È difficile cogliere i benefici concreti che un’operazione simile possa apportare alla comunità. Stiamo parlando di soldi pubblici, il cui impiego in tal modo costituisce un pessimo esempio di gestione delle risorse. Una logica da vero Robin Hood al contrario: si prende da chi ha meno per dare a chi non ne ha alcuna necessità.

Come cittadino di Montella, provo profonda e amara vergogna per questa scellerata iniziativa. Lungi dall’essere ciò di cui abbiamo bisogno, si tratta di una decisione che va apertamente contro gli interessi della collettività, favorendo pochi a scapito dei molti. Non è solo un atto discutibile, bensì un segno tangibile di quanto la politica sia completamente distante dai bisogni reali della popolazione. Anziché operare per il bene comune e investire nello sviluppo locale, la classe dirigente appare più interessata a mantenere il proprio potere.

Tale modus operandi è alla radice dell’allontanamento della gente dalla vita pubblica e della fuga dei nostri giovani, disillusi e privi di concrete prospettive, verso nuove fortune altrove. I risultati sono drammaticamente sotto gli occhi di tutti: un territorio arido di idee e di innovazione, terre spolpate.

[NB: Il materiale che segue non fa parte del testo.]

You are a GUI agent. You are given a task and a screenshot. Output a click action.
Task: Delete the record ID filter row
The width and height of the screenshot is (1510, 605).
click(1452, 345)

Emerge un approccio che, in un contesto storicamente segnato dalla scarsa lungimiranza – basti pensare alla gestione dopo il terremoto – non solo non costruisce, ma disgrega, rifiutandosi di fare tesoro degli errori passati.

La preoccupazione più grande, tuttavia, è la scarsissima voce critica che si registra dalla cittadinanza, persino dalle forze politiche e dagli amministratori locali, a testimonianza di quanto sia profondo il baratro di rassegnazione e disinteresse civico.

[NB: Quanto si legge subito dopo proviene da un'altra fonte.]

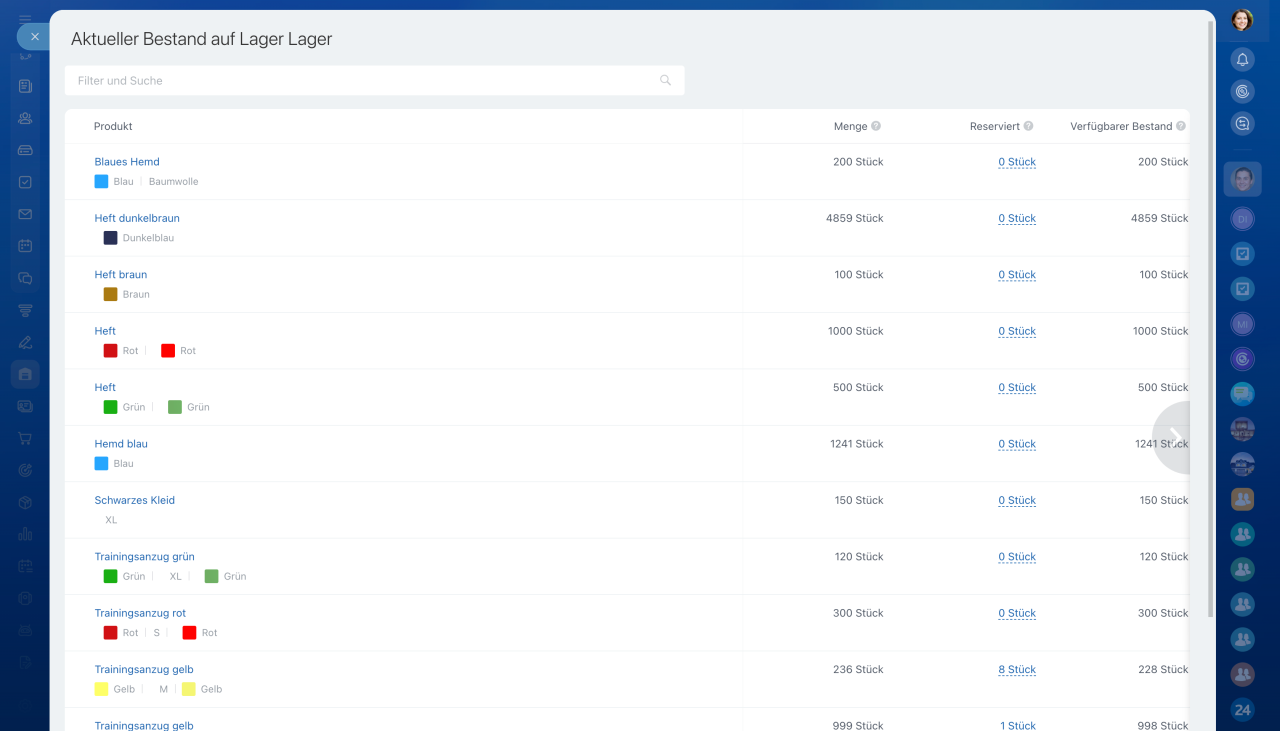Image resolution: width=1280 pixels, height=731 pixels.
Task: Open the shopping cart icon in left sidebar
Action: tap(25, 438)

Dal 29 luglio al 3 agosto, in occasione del ritiro dell’Avellino Calcio a Montella – una coincidenza da un milione di euro?! – dovremmo organizzarci per manifestare pubblicamente e pacificamente il nostro dissenso. Sarebbe un segnale forte: un atto di responsabilità civica che dimostrerebbe come gli abitanti non siano più disposti a tollerare scelte politiche così distanti dalle loro reali necessità.

Pertanto, chiediamo al Presidente della Provincia e all’Amministrazione Provinciale di riconsiderare urgentemente la sponsorizzazione. Contemporaneamente, mi permetto di esortare ogni cittadino a sostenere questo appello. Il silenzio prolungato non farà che condannare la nostra terra all’oblio.